• [TASK STATEMENT]: The records below should be copied in full, exactly as shown.

Stored items:
^^^^^^^^^^^^^^^^

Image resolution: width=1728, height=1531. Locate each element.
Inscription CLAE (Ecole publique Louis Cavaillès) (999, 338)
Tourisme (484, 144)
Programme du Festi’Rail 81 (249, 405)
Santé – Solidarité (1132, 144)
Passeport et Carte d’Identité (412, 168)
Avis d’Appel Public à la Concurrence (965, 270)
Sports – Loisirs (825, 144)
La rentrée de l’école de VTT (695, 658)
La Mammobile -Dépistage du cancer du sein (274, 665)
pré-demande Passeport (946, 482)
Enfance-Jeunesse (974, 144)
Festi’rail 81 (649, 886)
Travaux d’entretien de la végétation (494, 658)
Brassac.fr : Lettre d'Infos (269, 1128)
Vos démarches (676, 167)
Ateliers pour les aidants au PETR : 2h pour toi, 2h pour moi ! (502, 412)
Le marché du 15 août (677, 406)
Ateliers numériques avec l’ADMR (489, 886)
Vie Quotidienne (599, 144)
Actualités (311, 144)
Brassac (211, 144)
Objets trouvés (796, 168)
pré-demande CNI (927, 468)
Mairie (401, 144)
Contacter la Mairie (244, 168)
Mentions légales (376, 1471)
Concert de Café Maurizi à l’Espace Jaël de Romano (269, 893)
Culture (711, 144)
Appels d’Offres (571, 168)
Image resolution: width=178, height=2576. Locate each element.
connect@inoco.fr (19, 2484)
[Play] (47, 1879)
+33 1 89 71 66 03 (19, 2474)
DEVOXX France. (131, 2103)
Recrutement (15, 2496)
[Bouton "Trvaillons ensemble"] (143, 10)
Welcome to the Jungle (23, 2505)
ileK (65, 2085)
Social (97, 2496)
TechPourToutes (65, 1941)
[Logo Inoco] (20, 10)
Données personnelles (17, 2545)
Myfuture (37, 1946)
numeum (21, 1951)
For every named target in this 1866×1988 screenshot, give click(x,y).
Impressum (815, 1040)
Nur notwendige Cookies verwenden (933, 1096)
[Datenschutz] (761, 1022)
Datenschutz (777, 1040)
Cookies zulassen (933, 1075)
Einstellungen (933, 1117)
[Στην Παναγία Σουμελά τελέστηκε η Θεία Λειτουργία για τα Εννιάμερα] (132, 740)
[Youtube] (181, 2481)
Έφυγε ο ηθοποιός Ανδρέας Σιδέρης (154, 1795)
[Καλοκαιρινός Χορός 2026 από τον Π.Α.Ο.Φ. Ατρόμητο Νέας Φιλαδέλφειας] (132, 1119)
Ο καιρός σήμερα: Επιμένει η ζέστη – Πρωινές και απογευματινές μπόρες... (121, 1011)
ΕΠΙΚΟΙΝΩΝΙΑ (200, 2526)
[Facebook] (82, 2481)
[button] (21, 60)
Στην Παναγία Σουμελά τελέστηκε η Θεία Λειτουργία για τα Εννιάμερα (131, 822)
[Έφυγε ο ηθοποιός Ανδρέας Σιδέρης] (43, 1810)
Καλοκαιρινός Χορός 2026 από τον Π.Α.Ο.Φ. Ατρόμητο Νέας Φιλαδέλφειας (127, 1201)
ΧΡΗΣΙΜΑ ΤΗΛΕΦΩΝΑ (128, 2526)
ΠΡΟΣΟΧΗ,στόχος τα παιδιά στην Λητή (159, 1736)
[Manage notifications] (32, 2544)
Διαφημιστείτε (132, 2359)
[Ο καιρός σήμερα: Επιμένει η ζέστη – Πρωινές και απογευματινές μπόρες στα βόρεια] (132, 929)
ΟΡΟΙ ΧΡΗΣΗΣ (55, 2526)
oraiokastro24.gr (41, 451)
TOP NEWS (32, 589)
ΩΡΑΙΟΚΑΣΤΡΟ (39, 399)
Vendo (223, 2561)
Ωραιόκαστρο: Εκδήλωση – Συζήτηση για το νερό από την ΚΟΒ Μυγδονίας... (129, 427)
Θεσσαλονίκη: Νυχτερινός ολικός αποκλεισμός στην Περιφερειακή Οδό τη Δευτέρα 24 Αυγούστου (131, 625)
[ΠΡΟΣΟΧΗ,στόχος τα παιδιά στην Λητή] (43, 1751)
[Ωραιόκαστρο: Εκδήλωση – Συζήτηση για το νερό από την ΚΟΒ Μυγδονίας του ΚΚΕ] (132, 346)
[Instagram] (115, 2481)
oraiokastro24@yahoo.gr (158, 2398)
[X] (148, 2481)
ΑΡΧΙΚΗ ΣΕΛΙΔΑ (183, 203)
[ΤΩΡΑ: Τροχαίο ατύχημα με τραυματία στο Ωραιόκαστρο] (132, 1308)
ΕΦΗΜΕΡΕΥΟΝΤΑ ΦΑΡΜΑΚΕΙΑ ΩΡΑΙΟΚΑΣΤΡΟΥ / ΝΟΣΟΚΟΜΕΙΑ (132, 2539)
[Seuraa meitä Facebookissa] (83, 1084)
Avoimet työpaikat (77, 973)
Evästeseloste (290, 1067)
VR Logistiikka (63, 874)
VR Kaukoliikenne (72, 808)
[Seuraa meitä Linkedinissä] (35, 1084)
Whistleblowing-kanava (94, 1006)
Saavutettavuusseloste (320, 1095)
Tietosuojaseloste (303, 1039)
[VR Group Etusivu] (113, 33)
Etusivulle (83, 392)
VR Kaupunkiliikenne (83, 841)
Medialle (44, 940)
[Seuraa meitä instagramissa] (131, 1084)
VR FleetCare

^^^^^^^^^^^^^^^^

• [ANSWER SECTION]:
Image resolution: width=1728, height=1531. Locate each element.
Inscription CLAE (Ecole publique Louis Cavaillès) (999, 338)
Tourisme (484, 144)
Programme du Festi’Rail 81 (249, 405)
Santé – Solidarité (1132, 144)
Passeport et Carte d’Identité (412, 168)
Avis d’Appel Public à la Concurrence (965, 270)
Sports – Loisirs (825, 144)
La rentrée de l’école de VTT (695, 658)
La Mammobile -Dépistage du cancer du sein (274, 665)
pré-demande Passeport (946, 482)
Enfance-Jeunesse (974, 144)
Festi’rail 81 (649, 886)
Travaux d’entretien de la végétation (494, 658)
Brassac.fr : Lettre d'Infos (269, 1128)
Vos démarches (676, 167)
Ateliers pour les aidants au PETR : 2h pour toi, 2h pour moi ! (502, 412)
Le marché du 15 août (677, 406)
Ateliers numériques avec l’ADMR (489, 886)
Vie Quotidienne (599, 144)
Actualités (311, 144)
Brassac (211, 144)
Objets trouvés (796, 168)
pré-demande CNI (927, 468)
Mairie (401, 144)
Contacter la Mairie (244, 168)
Mentions légales (376, 1471)
Concert de Café Maurizi à l’Espace Jaël de Romano (269, 893)
Culture (711, 144)
Appels d’Offres (571, 168)
Image resolution: width=178, height=2576. Locate each element.
connect@inoco.fr (19, 2484)
[Play] (47, 1879)
+33 1 89 71 66 03 (19, 2474)
DEVOXX France. (131, 2103)
Recrutement (15, 2496)
[Bouton "Trvaillons ensemble"] (143, 10)
Welcome to the Jungle (23, 2505)
ileK (65, 2085)
Social (97, 2496)
TechPourToutes (65, 1941)
[Logo Inoco] (20, 10)
Données personnelles (17, 2545)
Myfuture (37, 1946)
numeum (21, 1951)
For every named target in this 1866×1988 screenshot, give click(x,y).
Impressum (815, 1040)
Nur notwendige Cookies verwenden (933, 1096)
[Datenschutz] (761, 1022)
Datenschutz (777, 1040)
Cookies zulassen (933, 1075)
Einstellungen (933, 1117)
[Στην Παναγία Σουμελά τελέστηκε η Θεία Λειτουργία για τα Εννιάμερα] (132, 740)
[Youtube] (181, 2481)
Έφυγε ο ηθοποιός Ανδρέας Σιδέρης (154, 1795)
[Καλοκαιρινός Χορός 2026 από τον Π.Α.Ο.Φ. Ατρόμητο Νέας Φιλαδέλφειας] (132, 1119)
Ο καιρός σήμερα: Επιμένει η ζέστη – Πρωινές και απογευματινές μπόρες... (121, 1011)
ΕΠΙΚΟΙΝΩΝΙΑ (200, 2526)
[Facebook] (82, 2481)
[button] (21, 60)
Στην Παναγία Σουμελά τελέστηκε η Θεία Λειτουργία για τα Εννιάμερα (131, 822)
[Έφυγε ο ηθοποιός Ανδρέας Σιδέρης] (43, 1810)
Καλοκαιρινός Χορός 2026 από τον Π.Α.Ο.Φ. Ατρόμητο Νέας Φιλαδέλφειας (127, 1201)
ΧΡΗΣΙΜΑ ΤΗΛΕΦΩΝΑ (128, 2526)
ΠΡΟΣΟΧΗ,στόχος τα παιδιά στην Λητή (159, 1736)
[Manage notifications] (32, 2544)
Διαφημιστείτε (132, 2359)
[Ο καιρός σήμερα: Επιμένει η ζέστη – Πρωινές και απογευματινές μπόρες στα βόρεια] (132, 929)
ΟΡΟΙ ΧΡΗΣΗΣ (55, 2526)
oraiokastro24.gr (41, 451)
TOP NEWS (32, 589)
ΩΡΑΙΟΚΑΣΤΡΟ (39, 399)
Vendo (223, 2561)
Ωραιόκαστρο: Εκδήλωση – Συζήτηση για το νερό από την ΚΟΒ Μυγδονίας... (129, 427)
Θεσσαλονίκη: Νυχτερινός ολικός αποκλεισμός στην Περιφερειακή Οδό τη Δευτέρα 24 Αυγούστου (131, 625)
[ΠΡΟΣΟΧΗ,στόχος τα παιδιά στην Λητή] (43, 1751)
[Ωραιόκαστρο: Εκδήλωση – Συζήτηση για το νερό από την ΚΟΒ Μυγδονίας του ΚΚΕ] (132, 346)
[Instagram] (115, 2481)
oraiokastro24@yahoo.gr (158, 2398)
[X] (148, 2481)
ΑΡΧΙΚΗ ΣΕΛΙΔΑ (183, 203)
[ΤΩΡΑ: Τροχαίο ατύχημα με τραυματία στο Ωραιόκαστρο] (132, 1308)
ΕΦΗΜΕΡΕΥΟΝΤΑ ΦΑΡΜΑΚΕΙΑ ΩΡΑΙΟΚΑΣΤΡΟΥ / ΝΟΣΟΚΟΜΕΙΑ (132, 2539)
[Seuraa meitä Facebookissa] (83, 1084)
Avoimet työpaikat (77, 973)
Evästeseloste (290, 1067)
VR Logistiikka (63, 874)
VR Kaukoliikenne (72, 808)
[Seuraa meitä Linkedinissä] (35, 1084)
Whistleblowing-kanava (94, 1006)
Saavutettavuusseloste (320, 1095)
Tietosuojaseloste (303, 1039)
[VR Group Etusivu] (113, 33)
Etusivulle (83, 392)
VR Kaupunkiliikenne (83, 841)
Medialle (44, 940)
[Seuraa meitä instagramissa] (131, 1084)
VR FleetCare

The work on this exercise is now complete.